Understanding how climate change influences hydrological variability and extremes is crucial for assessing future hydroclimatic risks and climate adaptation needs. Despite the importance of China as a region highly vulnerable to climate change, few studies have assessed future runoff variability and extremes at a high spatial resolution across the entire country. This study provides a comprehensive analysis of future runoff changes across China at 0.25‐degree resolution under medium (SSP245) and high (SSP585) emission scenarios. This analysis uses the Joint UK Land Environment Simulator (JULES), specifically tailored for simulating hydrological processes in China. The model is driven by downscaled and bias‐corrected Global Climate Models, using the bias‐correction and spatial disaggregation method.
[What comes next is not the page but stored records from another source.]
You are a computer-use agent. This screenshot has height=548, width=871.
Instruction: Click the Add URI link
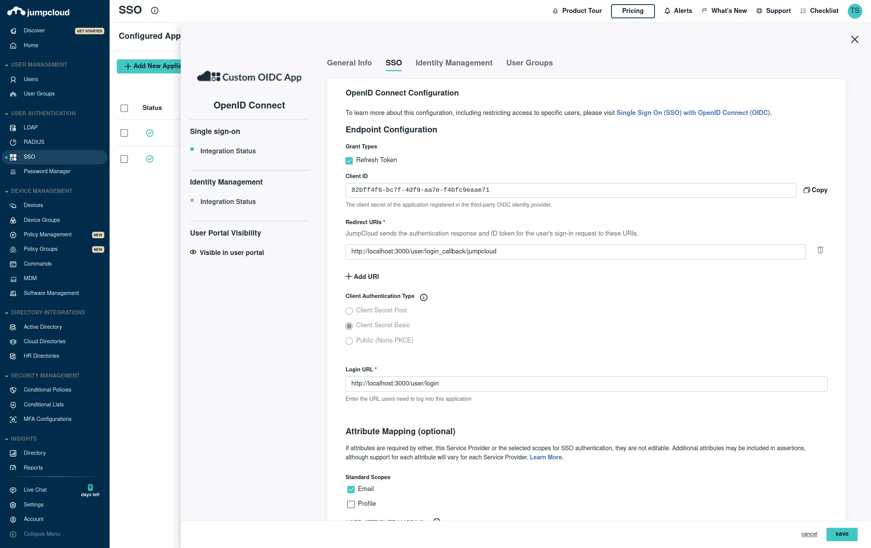(362, 277)
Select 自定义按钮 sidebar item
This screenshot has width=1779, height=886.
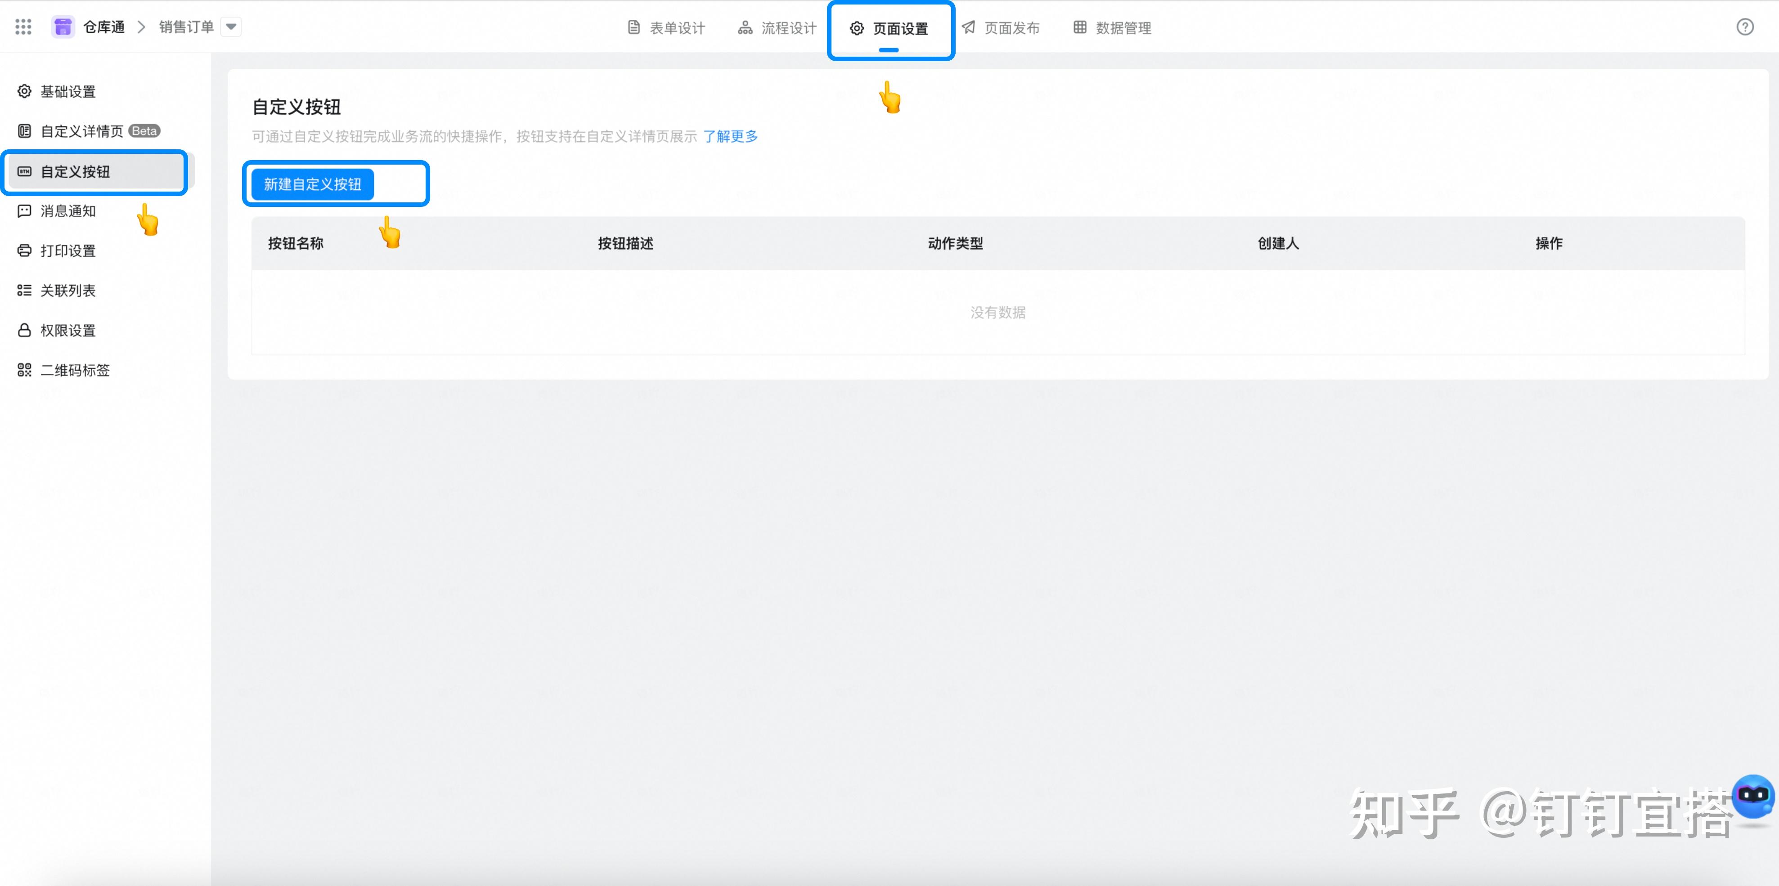(75, 171)
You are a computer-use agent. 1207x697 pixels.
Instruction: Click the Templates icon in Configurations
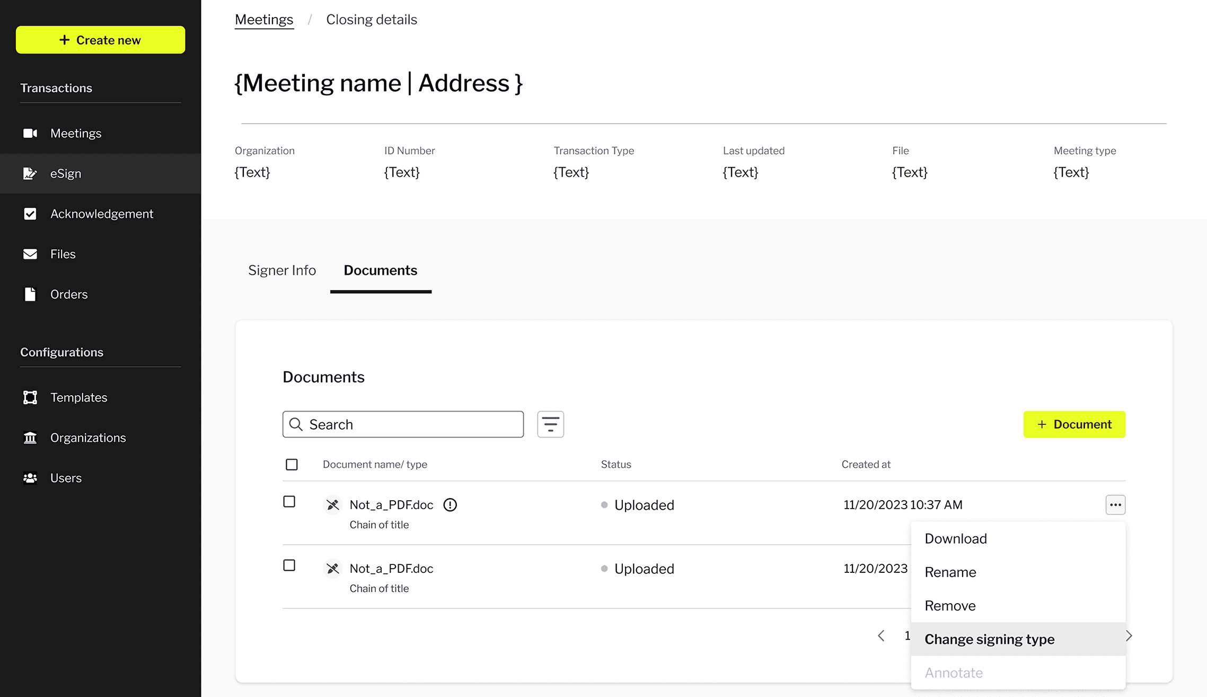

Results highlight significant regional disparities in annual runoff, with the Southeast basin experiencing an increase of 41.45 mm/decade under SSP585, compared to a national average increase of 7.30 mm/decade. Seasonal patterns reveal contrasting trends: wetter summers and drier winters are expected in the south, whilst the northwest is expected to experience the opposite pattern. More than 56% of regions, especially in the Pearl River and Southeast basins, are projected to face an increase in extreme high runoff. Extreme low runoff is projected to intensify across over 40% of China, with the central Yangtze River basin being particularly affected. Both extreme high and low runoff are expected to become more severe in the far future, with more severe impacts under SSP585. These findings reveal the spatial differences in runoff changes under climate change, highlighting the varying impacts across different regions and the need for tailored adaptation strategies.